30.11.04

 

battaglie



shangai 'amplificato', portato a misura di braccia e di gambe, di corpi che si flettono a risolvere in un movimento di estrema precisione l'intrico statico eppure mobilissimo delle aste colorate.
la catasta si presenta a noi come reticolo prospettico, congegno ottico, macchina da smontare pezzo per pezzo, lo 'scopo' è far piazza pulita.
ci si aggira e si entra nell'opera per districarne pazientemente il groviglio nell'impossibile tentativo di non muovere altro che l'asta che ci fa muovere.
è la geometria,la struttura, che regola i corpi, il loro movimento, il loro sguardo.

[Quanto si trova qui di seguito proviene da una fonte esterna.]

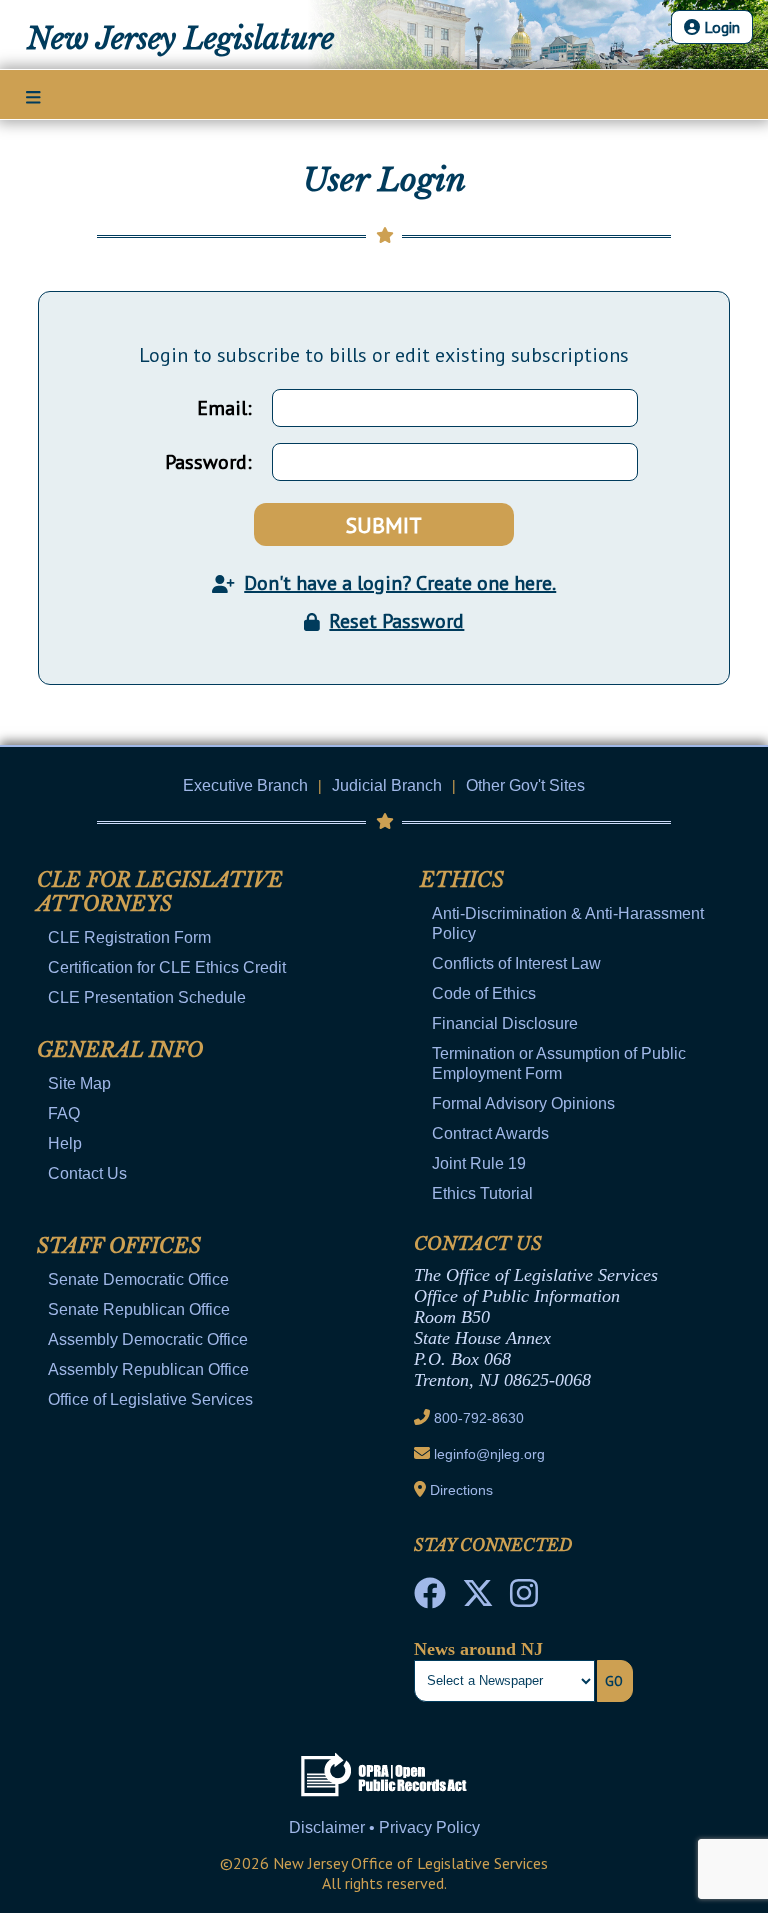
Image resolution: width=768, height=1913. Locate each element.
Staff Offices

lo shangai 'amplificato' costruito con le aste del salto con l'asta otterrebbe un risultato per me ottimale: già solo impugnarne una porterebbe il gesto ad una vertigine di potenzialità di grande fascino. è in questo gesto infatti che è chiaro quanto sia l'asta ad agire il corpo: la grande forza necessaria a flettere
l'asta è impensabile osservando quanto rigide esse siano in stato di quiete.
tutta questa forza viene restituita all'ennesima potenza, 'serve' per essere sbalzati, estromessi da essa, lanciati nel vuoto, in alto.
nel momento di massima flessione dell'asta si diventa dei proiettili assoluti.
del salto con l'asta mi interessa questo, il momento della massima flessione dell'attrezzo. l'atleta è in quell'istante agito del tutto da una forza superiore e non deve far altro che assecondarla, farsi foglia, sciogliere volontà e desiderio. dimenticarsi di tutto fuorchè di essere corpo scagliato. deve in seguito 'solo' regolare l'arco di caduta.

proporre un'ombra di tutto questo all'interno della nostra situazione significa (anche dal punto di vista visivo) detournare il gesto/movimento già solo immaginato, renderlo vertigine di superfici acuminate (o non), come le aste deposte, prima/dopo la battaglia.